Issue date: October 18, 2019
TEAS PLUS OR TEAS REDUCED FEE (TEAS RF) APPLICANTS – TO MAINTAIN LOWER FEE, ADDITIONAL REQUIREMENTS MUST BE MET, INCLUDING SUBMITTING DOCUMENTS ONLINE: Applicants who filed their application online using the lower-fee TEAS Plus or TEAS RF application form must (1) file certain documents online using TEAS, including responses to Office actions (see TMEP §§819.02(b), 820.02(b) for a complete list of these documents); (2) maintain a valid e-mail correspondence address; and (3) agree to receive correspondence from the USPTO by e-mail throughout the prosecution of the application. See 37 C.F.R. §§2.22(b), 2.23(b); TMEP §§819, 820. TEAS Plus or TEAS RF applicants who do not meet these requirements must submit an additional processing fee of $125 per class of goods and/or services. 37 C.F.R. §§2.6(a)(1)(v), 2.22(c), 2.23(c); TMEP §§819.04, 820.04. However, in certain situations, TEAS Plus or TEAS RF applicants may respond to an Office action by authorizing an examiner’s amendment by telephone or e-mail without incurring this additional fee.
The referenced application has been reviewed by the assigned trademark examining attorney. Applicant must respond timely and completely to the issue(s) below. 15 U.S.C. §1062(b); 37 C.F.R. §§2.62(a), 2.65(a); TMEP §§711, 718.03.
SEARCH OF OFFICE’S DATABASE OF MARKS
The trademark examining attorney has searched the Office’s database of registered and pending marks and has found no conflicting marks that would bar registration under Trademark Act Section 2(d). TMEP §704.02; see 15 U.S.C. §1052(d).

- [Directions]:
A. Answer these questions about the trademark notice, one per line:
(i) What issue date does it show?
(ii) What additional processing fee per class must TEAS Plus or TEAS RF applicants pay if they don't meet the extra requirements?
(iii) Under which section of the Trademark Act did the search find no conflicting marks that would bar registration?
B. Pick up the trademark notice after its last sentence and write what comes next.
The lines after this point come from a separate source and have nothing to do with the trademark notice.

- [Information shown]:

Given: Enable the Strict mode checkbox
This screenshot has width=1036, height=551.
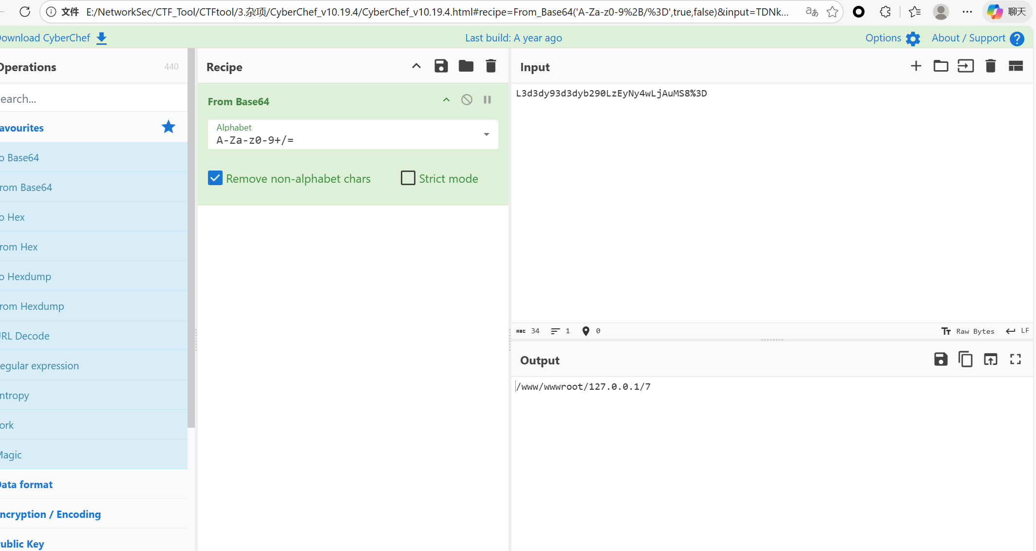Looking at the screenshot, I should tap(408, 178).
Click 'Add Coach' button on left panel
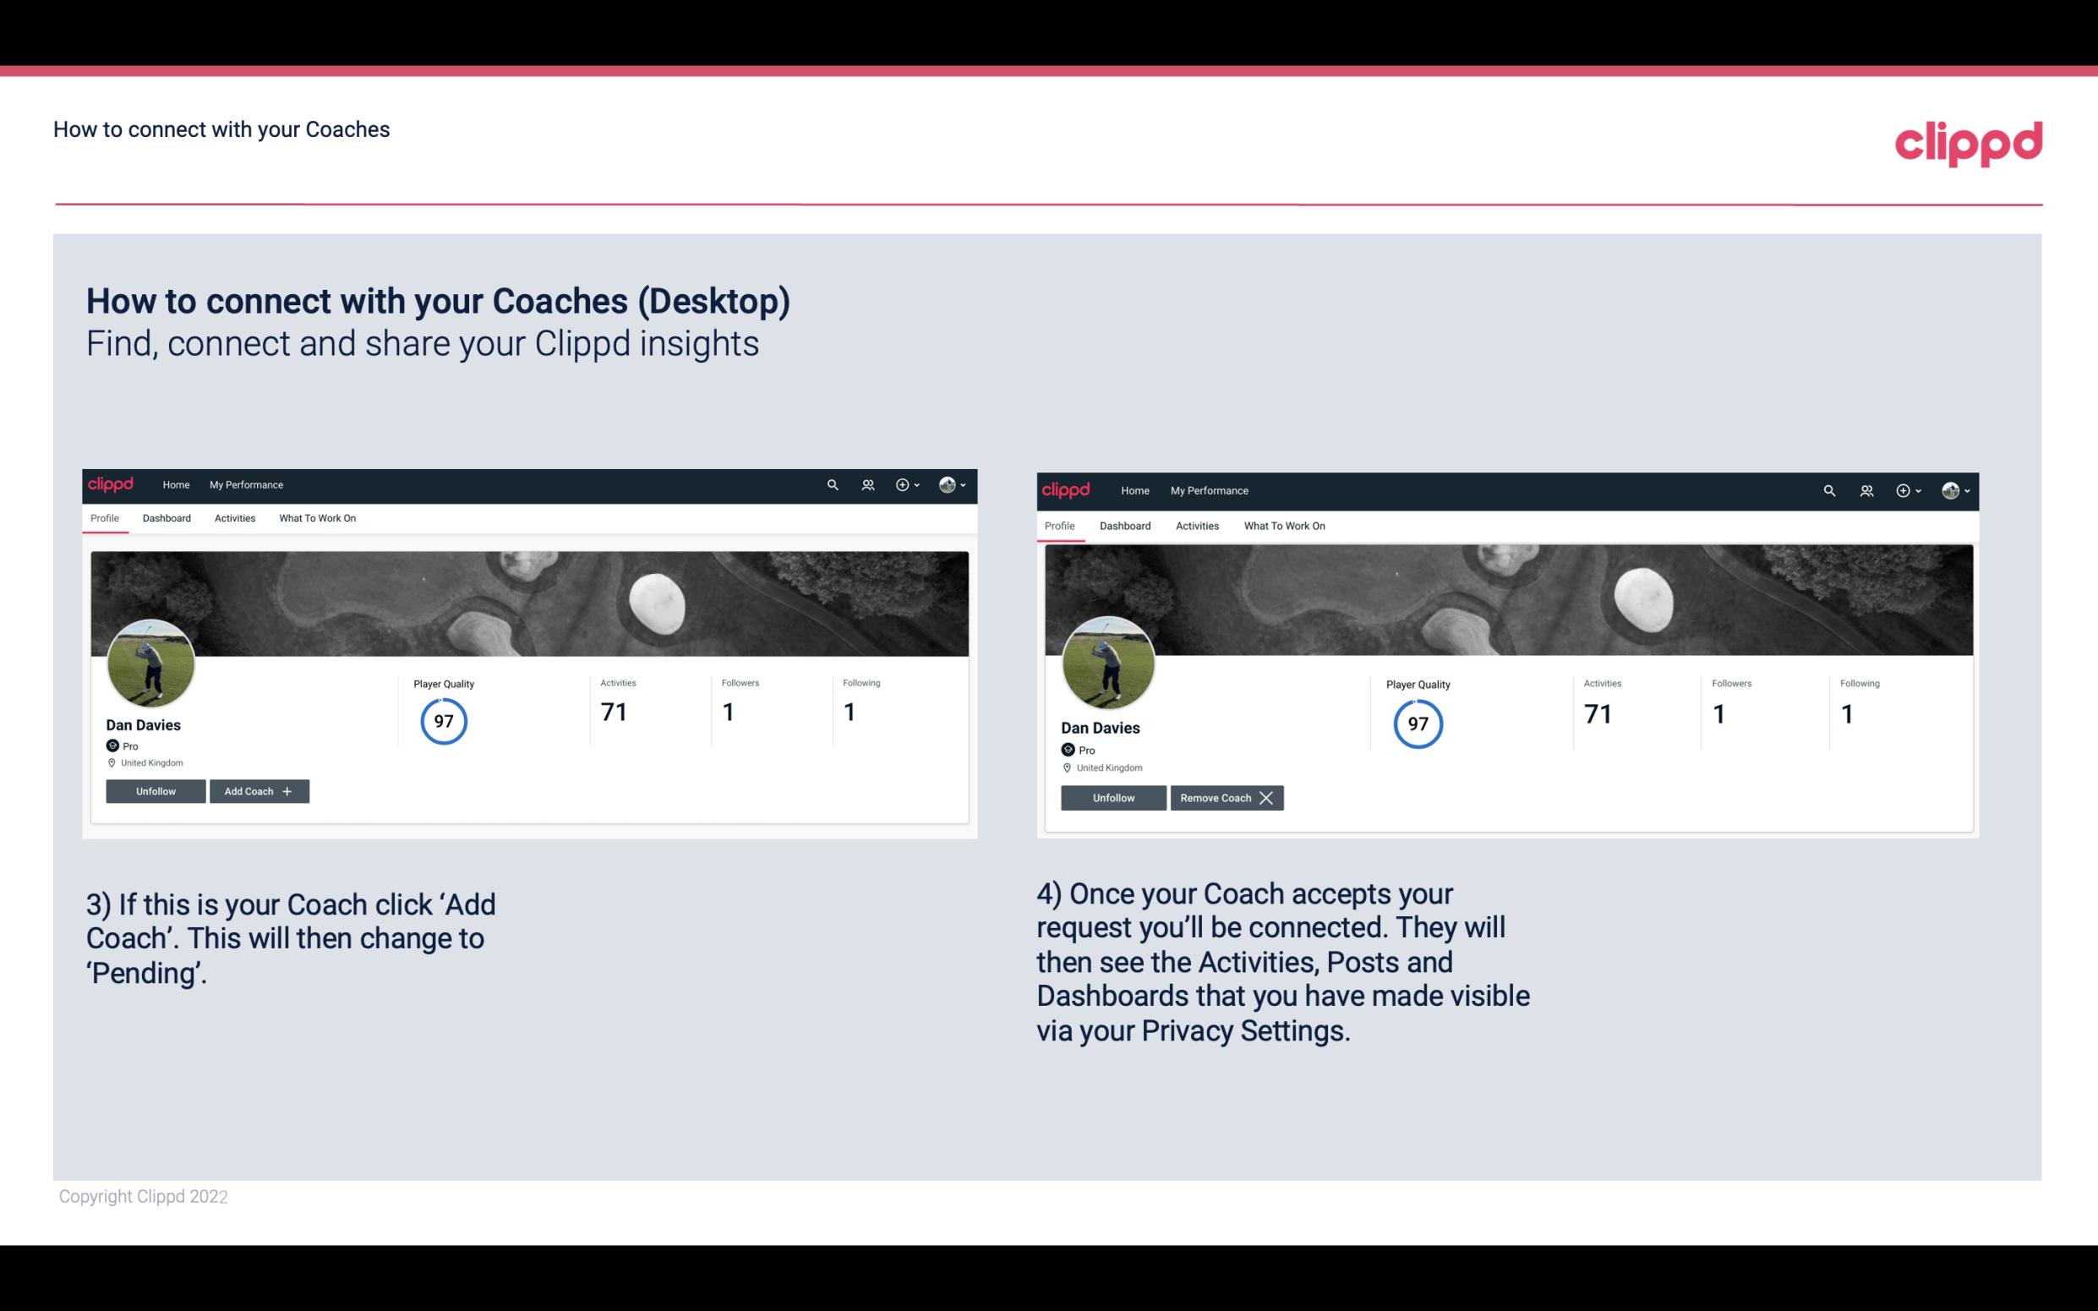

- [Responses in order]:
A.
(i) October 18, 2019
(ii) $125 per class of goods and/or services
(iii) Trademark Act Section 2(d)

B.
However, applicant must address the following refusal(s) and/or requirement(s):
SUMMARY OF ISSUES:
SPECIMEN REFUSAL – INTERNATIONAL CLASS 42 ONLY
Specifically, the specimen for International Class 42 is described as: Website screen shot showing the mark used in association with a description of the services. Applicant’s services in International Class 42 are: Providing temporary use of on-line non-downloadable software, namely, software platform services for providing remote access to applications, content and data; software as a service supporting customized engineering, deployment and managed services; software as a service for sharing applications, content and data.
In particular, the webpage provided as a specimen for International Class 42 relates to applicant’s PureWebReality which is identified on the webpage in the text as a streaming service, namely, a fully managed scalable interactive streaming service. In particular, the text on the webpage further indicates that the project is rendered in the cloud and streamed to web browsers on any device. Streaming services are not the software services identified in International Class 42 in the application. Thus, the specimen does not show the applied-for mark in use in commerce in connection with any of the specific software services specified in International Class 42 in the application.
An application based on Trademark Act Section 1(a) must include a specimen showing the applied-for mark in use in commerce for each international class of goods and/or services identified in the application or amendment to allege use. 15 U.S.C. §1051(a)(1); 37 C.F.R. §§2.34(a)(1)(iv), 2.56(a); TMEP §§904, 904.07(a).
Examples of specimens for services include advertising and marketing materials, brochures, photographs of business signage and billboards, and webpages that show the mark used in the actual sale, rendering, or advertising of the services. See TMEP §1301.04(a), (h)(iv)(C). Specimens comprising advertising and promotional materials must show a direct association between the mark and the services. TMEP §1301.04(f)(ii).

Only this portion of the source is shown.